The taxpayer, an investment holding company, initially claimed that it conducted a trade in money lending with the purpose of making a profit from on-lending borrowed funds to its subsidiaries. The South African Revenue Service (SARS) disputed that the taxpayer conducted a trade as a money lender and that the expenditure was incurred in the production of income. The taxpayer ultimately argued that it incurred interest on funds borrowed from group companies with a view to making loans to group companies in the course of its lending trade carried on by it and in the production of income in the form of interest to be earned from the loans to group companies. Apart from the lending trade, the taxpayer did not identify any other trade.

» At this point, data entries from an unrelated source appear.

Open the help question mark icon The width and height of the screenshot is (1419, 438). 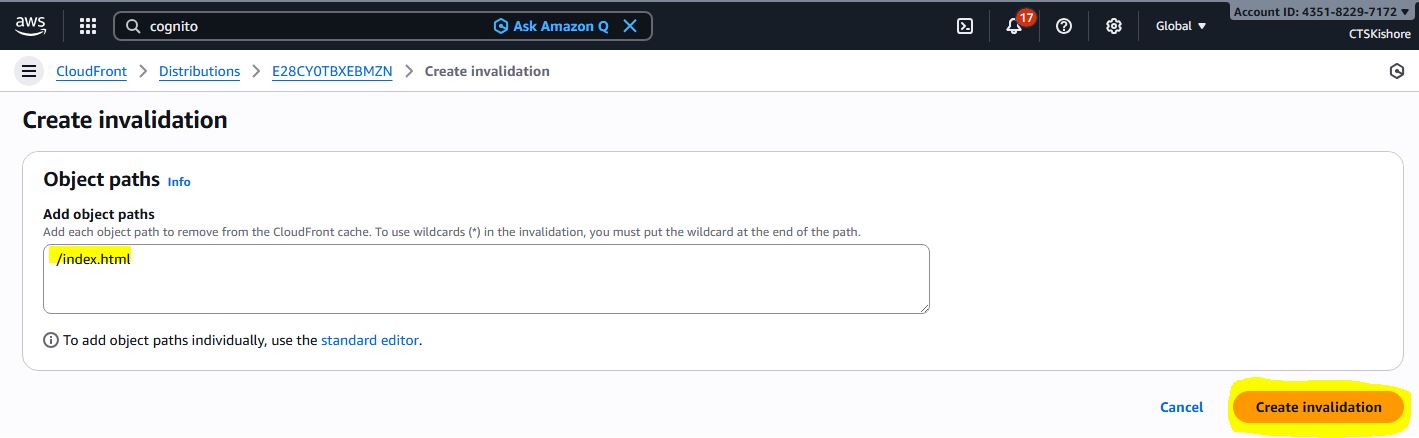point(1064,27)
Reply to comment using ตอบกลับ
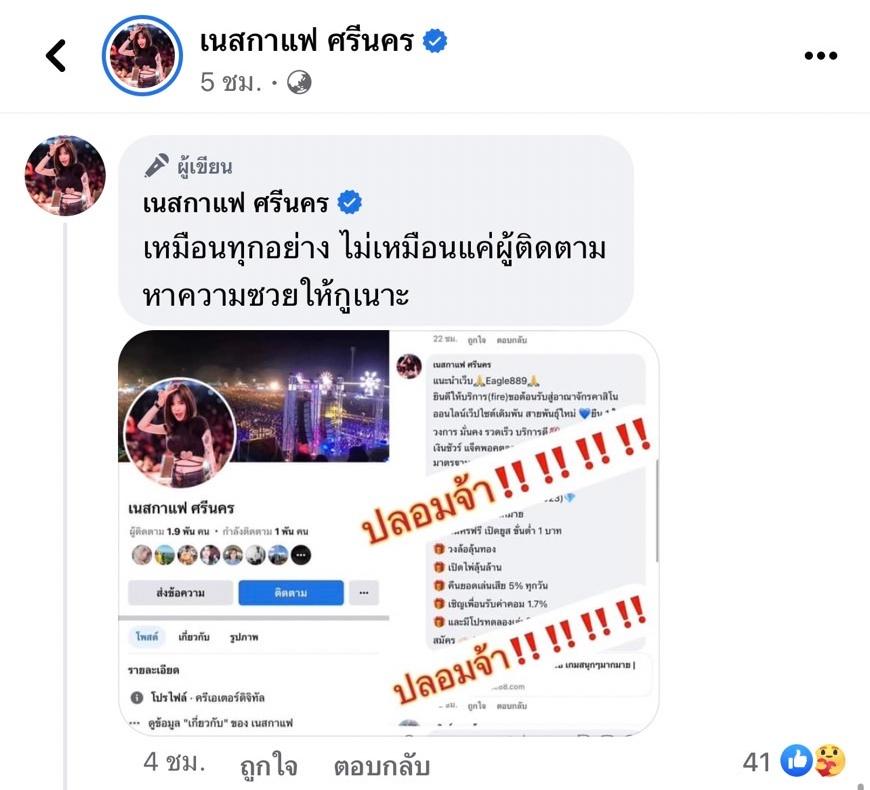The width and height of the screenshot is (870, 790). [x=382, y=766]
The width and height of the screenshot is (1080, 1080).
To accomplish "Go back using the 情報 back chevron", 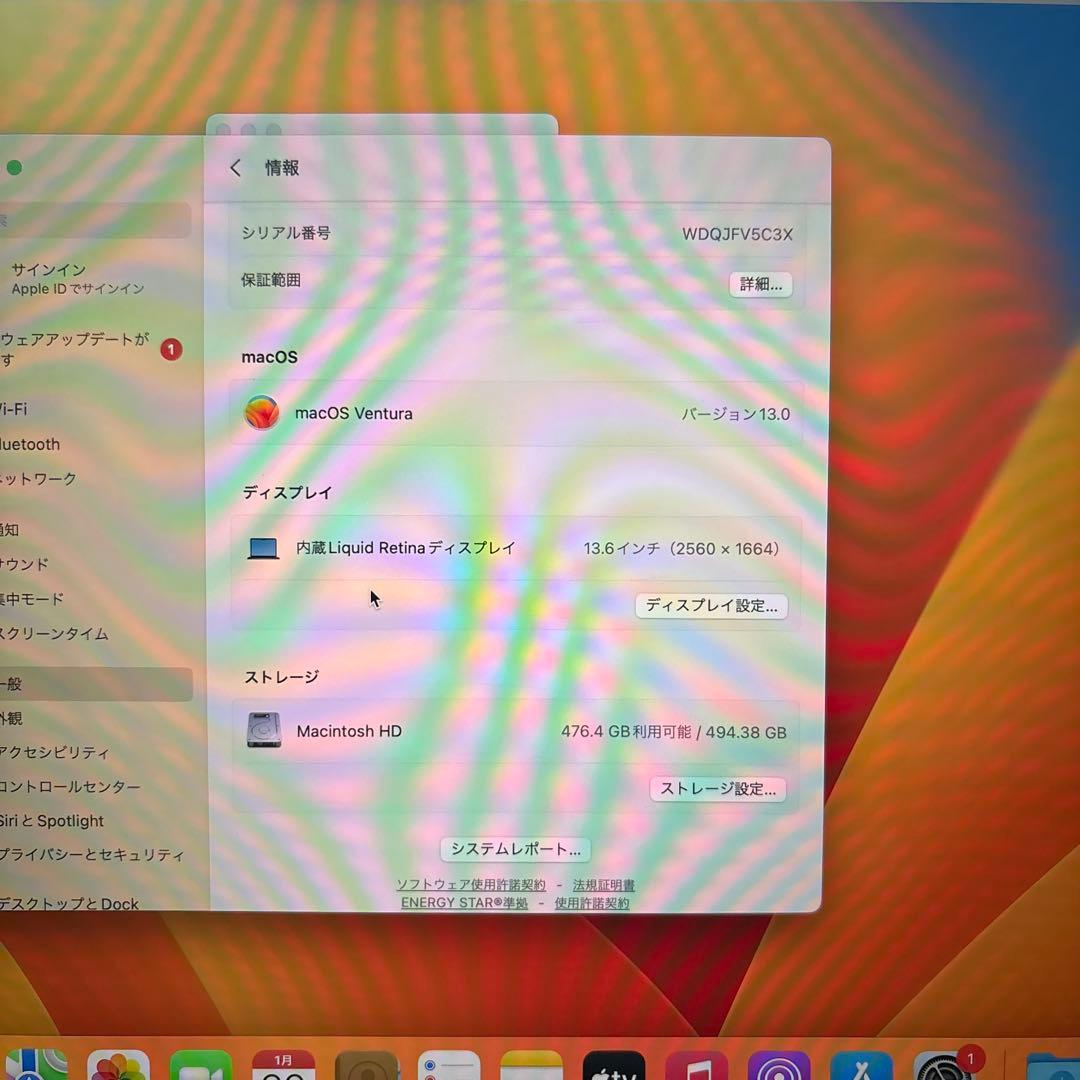I will pyautogui.click(x=236, y=168).
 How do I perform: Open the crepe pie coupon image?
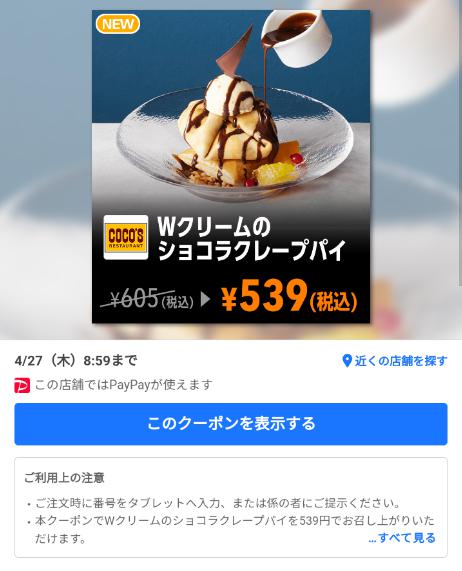pos(231,166)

The Tax Court found that the taxpayer had produced no evidence to suggest continuity and no system or plan of laying out and collecting money, being features of a trade of money lending. Further, the Tax Court highlighted that the taxpayer had recorded in its tax return that it had not concluded any transaction in terms of Section 24J, which made it difficult for the court to agree with the taxpayer’s claims of carrying on a trade in money lending. Similarly, the Tax Court concluded that the taxpayer failed to demonstrate that the interest expense was incurred in the production of income. The interest expense was incurred to advance the business interests of its subsidiary companies through which it would earn dividend income.
In the High Court, the taxpayer abandoned its argument that it traded as a money lender in favor of the argument that it traded as an investment holding company. While the High Court recognized that the taxpayer conducted an investment trade, it concluded that the taxpayer earned exempt income in the form of dividends (through investment in subsidiaries). Ultimately, the High Court held that the interest expenditure was not proven to have been incurred in the production of income from conducting trade as an investment holding company. It went further, stating that the intention was never to earn any income, but rather subjugating its profit-making potential to the interests of the group companies. This argument was bolstered by the fact that the taxpayer declared in its tax returns that it had not entered into any transactions as contemplated in Section 24J.
The High Court also found that SARS was entitled to impose an understatement penalty as the error was not that of a bona fide inadvertent error.